• Brief: Could the entries below be reproduced exactly, with the images removed?
****
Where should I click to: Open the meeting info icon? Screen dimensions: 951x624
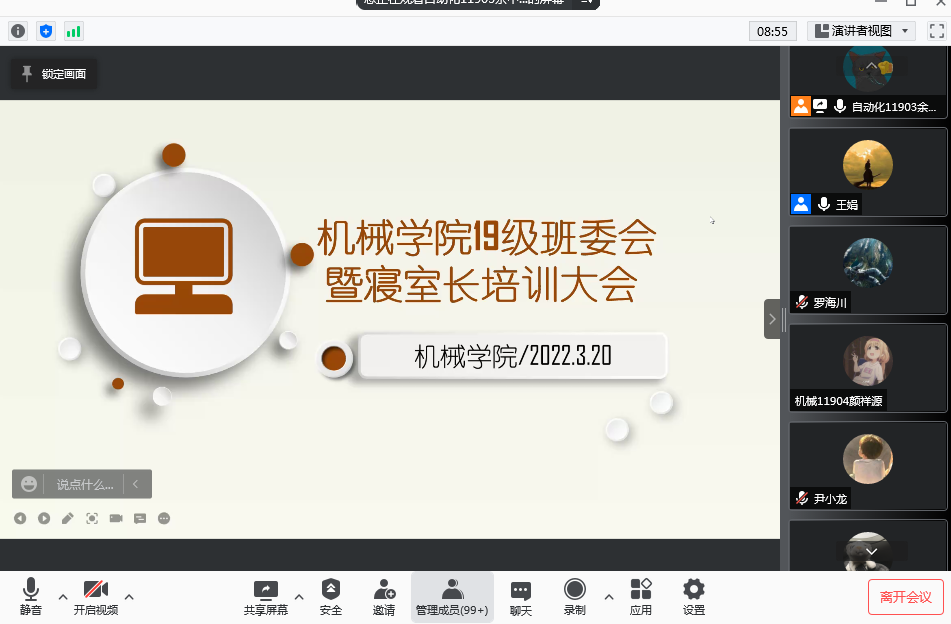point(18,31)
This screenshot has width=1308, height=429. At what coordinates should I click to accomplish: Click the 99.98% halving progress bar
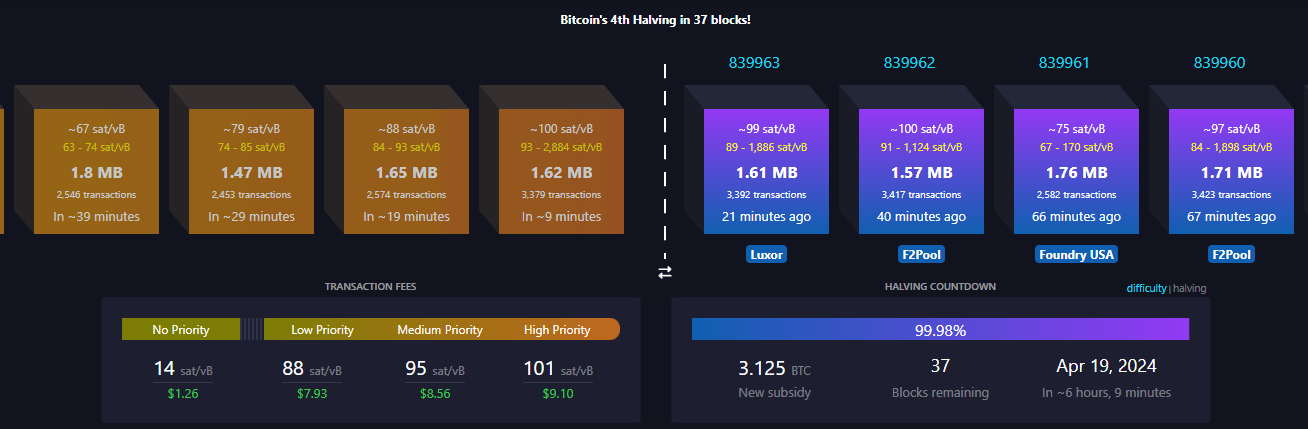tap(940, 329)
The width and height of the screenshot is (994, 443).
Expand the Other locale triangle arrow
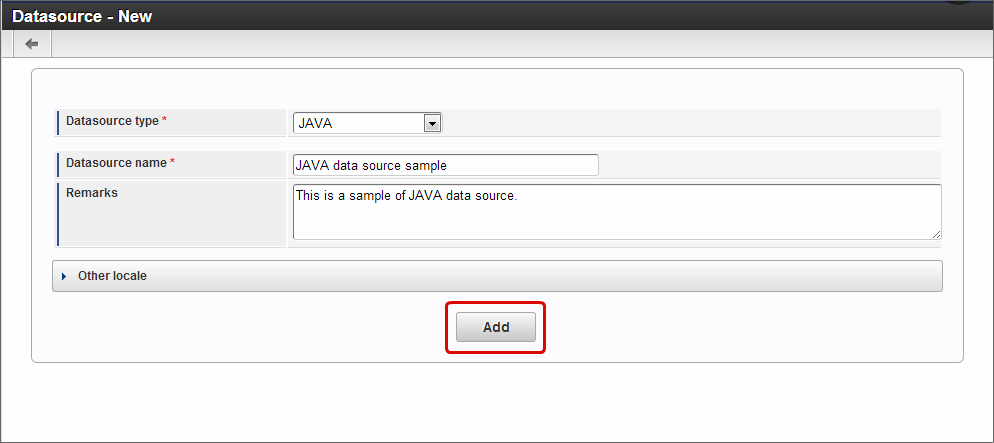(x=65, y=276)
****
• Response to this task:
Where should I click to: Open the meeting info icon? Screen dimensions: 951x624
point(18,31)
This screenshot has width=1308, height=429. At what coordinates should I click to accomplish: Click the 99.98% halving progress bar
tap(940, 329)
The width and height of the screenshot is (994, 443).
Expand the Other locale triangle arrow
(x=65, y=276)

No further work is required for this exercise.